The Riverside women’s basketball team entered the 2005-06 season as the third youngest team in the nation – as an afterthought in the Big West Conference. By the end of the season, the Highlanders had won their first Big West Tournament title and made their first trip to the NCAA Tournament – and, in the process, set themselves up to be the team to beat in the Big West Conference for the 2006-07 season.

The Highlanders (9-7 overall, 3-1 in the Big West) were picked to finish first in the Big West in the preseason coaches poll and second in the media poll. UCR received the most first place votes in both polls, but with increased expectations, the team will face a new level of pressure as it attempts to defend its conference crown.

“[Winning the Big West] definitely added pressure,” Head Coach John Margaritis said. “It’s all in how we handle it that determines how we do. I love the team I have this year. In every interaction we have, I see what quality people we are.”

Margaritis took over as head coach in 2004 on the heels of the team’s worst season in 29 years. In just two years, Margaritis took a team that went 7-21 the year before he arrived to being NCAA Tournament competitors. The Highlanders were the youngest team in the 2006 NCAA Tournament and are almost as young this year, as the current roster features three freshmen, eight sophomores and three juniors.
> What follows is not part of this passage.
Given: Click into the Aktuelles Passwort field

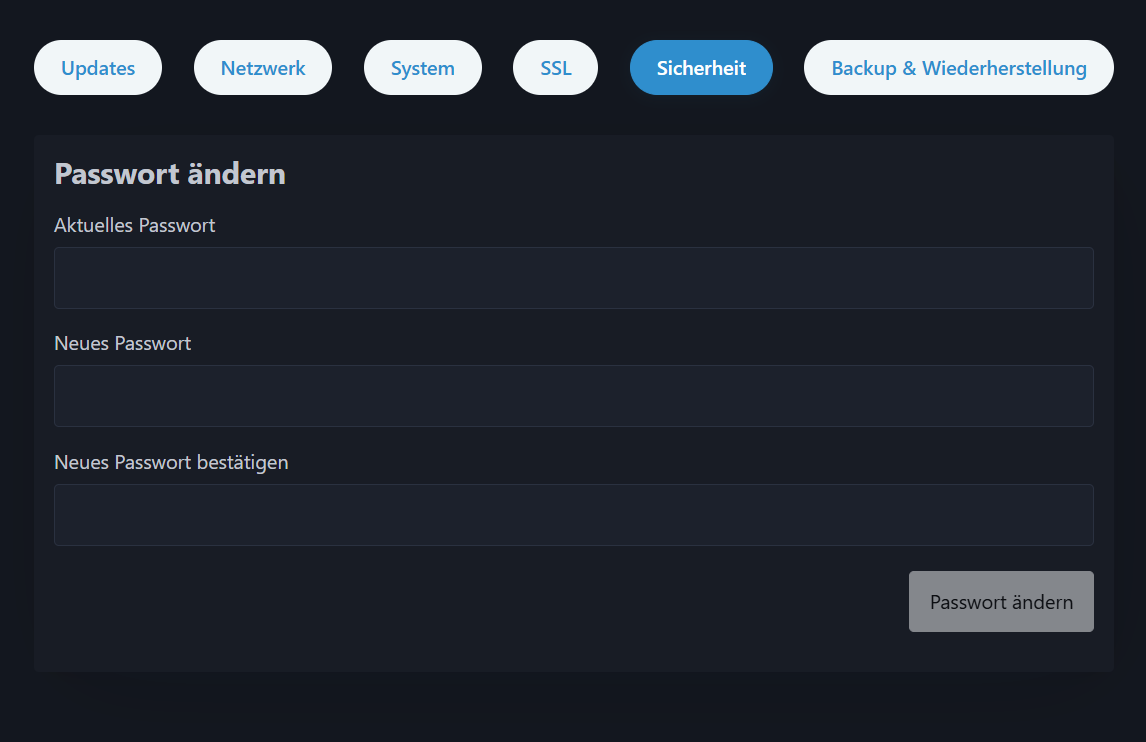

Last season’s team showed its inexperience early and often, as the Highlanders started the 2005-2006 season 7-14. However, from that point on, UCR became virtually unbeatable. The Highlanders closed out the regular season by winning six games in a row, followed by two conference tournament wins to put Riverside in the Big West title game. A narrow 59-58 victory over UCSB ended the Gauchos’ streak of nine straight Big West Tournament titles and made UCR the lowest seeded team to ever win the tournament.
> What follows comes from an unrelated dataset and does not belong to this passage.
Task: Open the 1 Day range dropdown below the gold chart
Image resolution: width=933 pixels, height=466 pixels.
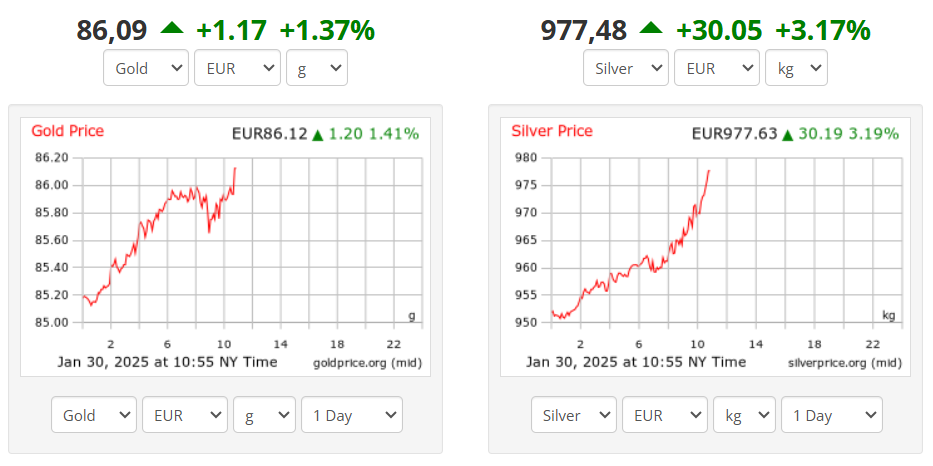Action: click(x=351, y=415)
After their remarkable run to end the Big West season, the Highlanders finally fell victim to some bad luck when they were matched up against #1 North Carolina in the first round of the NCAA Tournament. UCR lost 75-51, but the team drew praise from both the media and UNC for its heart and hard-nosed style of play.

“I didn’t see any fright in their eyes like I usually see in other teams’ eyes,” UNC All-American guard Ivory Latta said.

Last season’s experiences have only made the Highlanders more formidable as they prepare for what looks to be a very bright future. The team returns with 10 players from last season’s squad, including all five of its starters and its top seven scorers. The Highlanders have the talent and experience to defend their title, but this season, they will not be able to sneak up on anyone.

“It’s a little different than last year,” sophomore guard Seyram Gbewonyo said. “We have to improve and execute and compete better than last year.”

After last season’s successes, the Highlanders challenged themselves with a difficult nonconference schedule that included games against Wisconsin (12-4), Oklahoma State (12-1), San Diego (10-3) and UCLA (8-9). UCR finished its nonconference schedule at 6-6, but despite the disappointing record, the Highlanders were the only Big West team with a .500 winning percentage coming into Big West play.

UCR opened its Big West schedule on Dec. 28, with a title-game rematch at home against UCSB. Led by junior forward Kemie Nkele, the Highlanders won 70-57 to hand UCSB its first loss in a conference opener in 18 years. Four UCR players finished in double digits in points, and the Highlanders used 10 blocked shots to hold the Gauchos to 27.9 percent shooting from the field.

Nkele – a two-time All-Big West selection – is the undisputed leader of the UCR squad. At 6’1″, she has the size to dominate inside and the game to score from anywhere on the court. In addition to averaging 15.6 points and 7.3 rebounds per game this season, Nkele leads the conference in blocked shots with 2.40 per game and is third in three-point field goal percentage. The Highlanders complement Nkele with a balanced scoring attack that features five other players who average over six points per game.

Riverside came out of nowhere to win last season’s Big West Tournament, but it does not appear to have been a fluke. With their young but experienced roster and a strong coaching staff, the Highlanders appear poised to take over as the perennial power in the Big West.